--- START OF INFORMATION GIVEN ---

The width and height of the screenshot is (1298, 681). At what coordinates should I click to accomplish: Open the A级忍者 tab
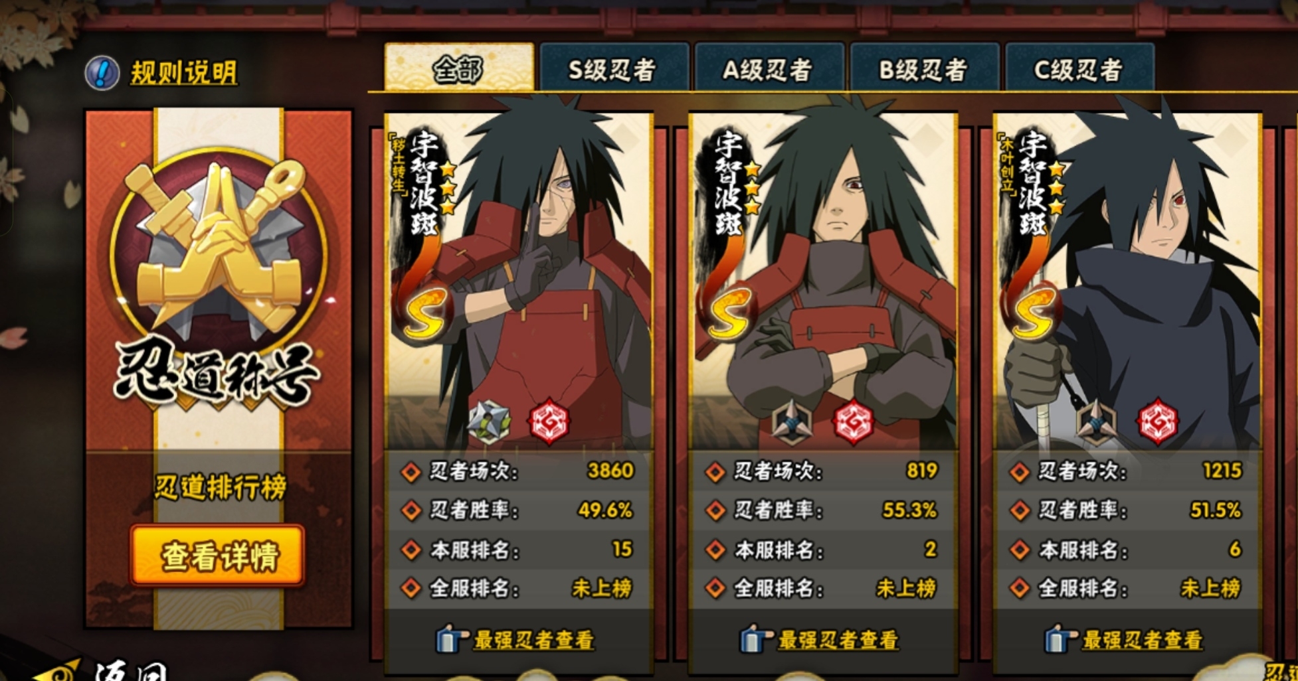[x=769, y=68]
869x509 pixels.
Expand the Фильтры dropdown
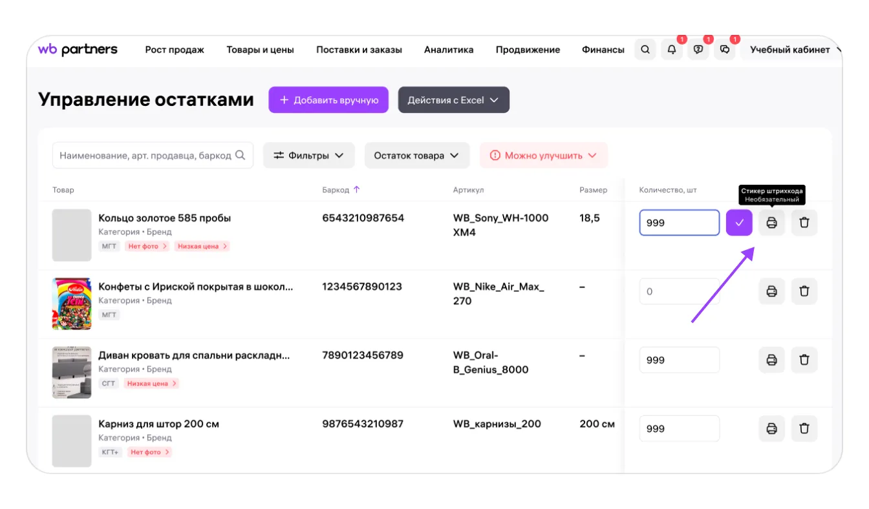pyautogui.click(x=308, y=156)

--- END OF INFORMATION GIVEN ---
--- START OF INFORMATION GIVEN ---

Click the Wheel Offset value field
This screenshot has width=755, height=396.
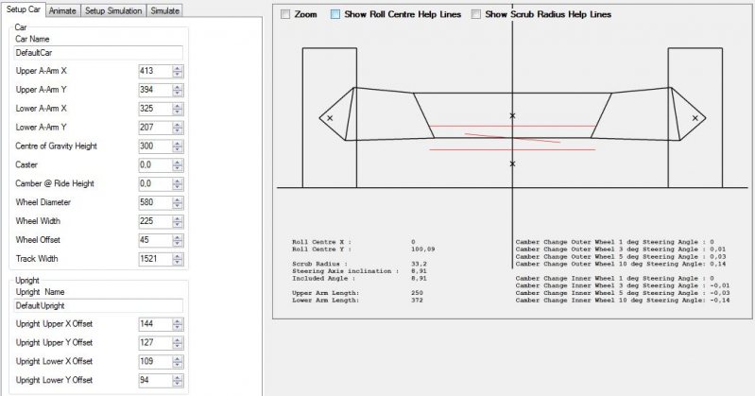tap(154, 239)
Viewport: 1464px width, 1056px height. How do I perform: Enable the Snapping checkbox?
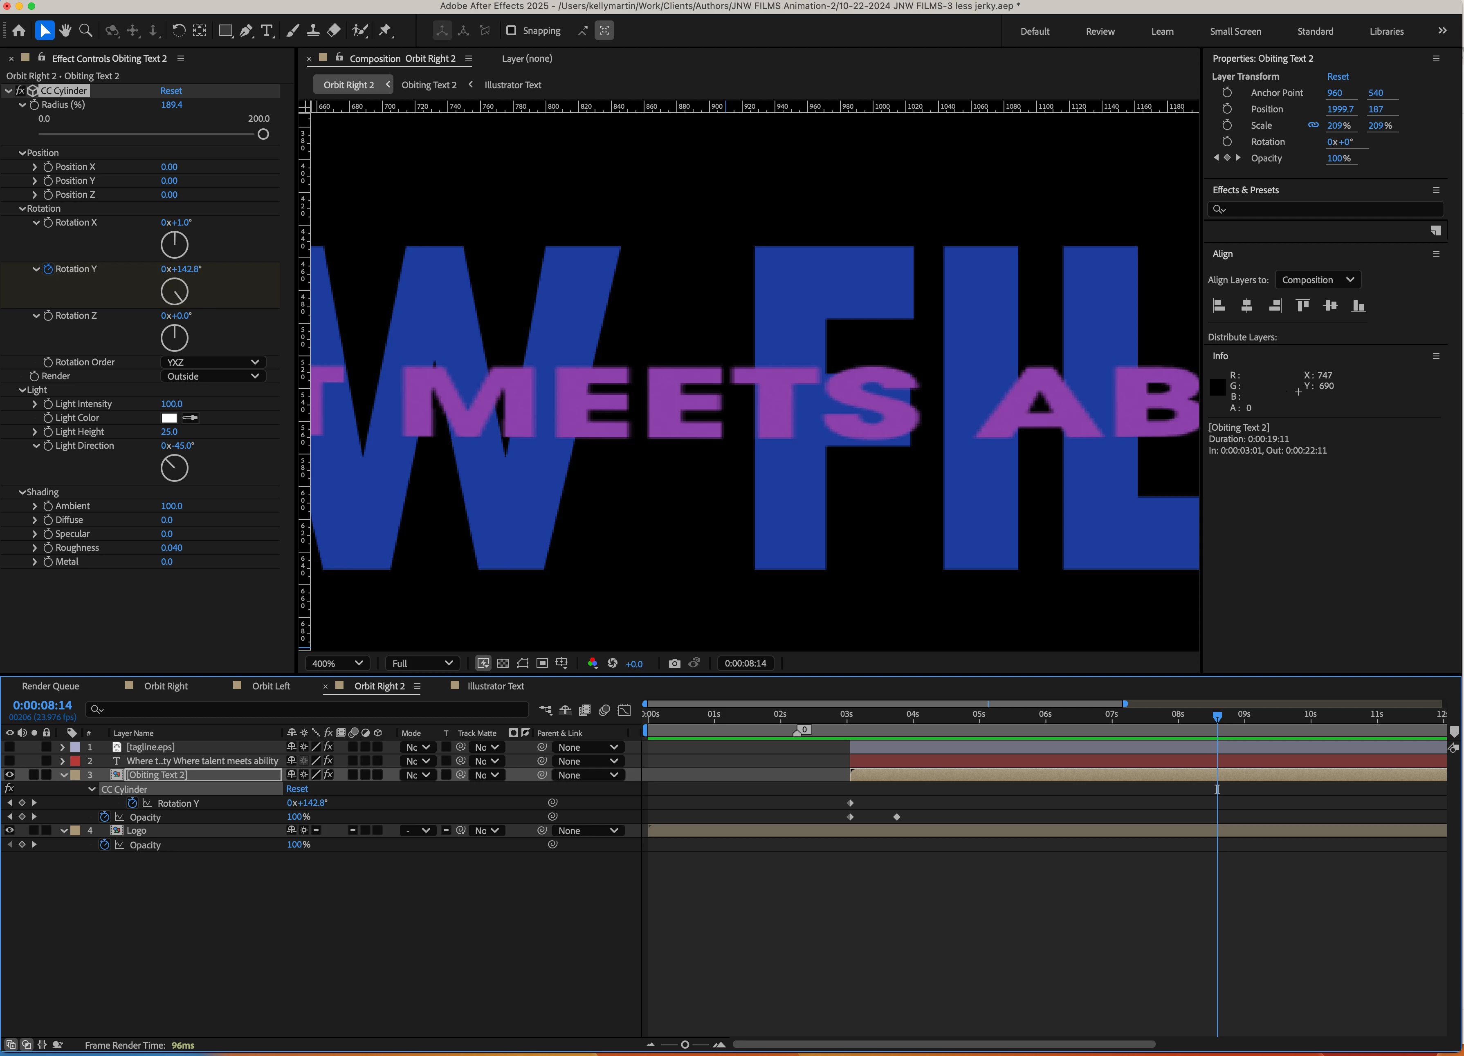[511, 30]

--- END OF INFORMATION GIVEN ---

Turn the lines into a Markdown table with the columns Row and Line, starting with the line that contains "The width and" and going on through the line that contains "pyautogui.click(x=308, y=156)". Skip blank lines and leave the pictures out.

RESPONSE FOR THIS EXERCISE:
| Row | Line |
|---|---|
| 1 | The width and height of the screenshot is (1298, 681). At what coordinates should I click to accomplish: Open the A级忍者 tab |
| 2 | [x=769, y=68] |
| 3 | 869x509 pixels. |
| 4 | Expand the Фильтры dropdown |
| 5 | pyautogui.click(x=308, y=156) |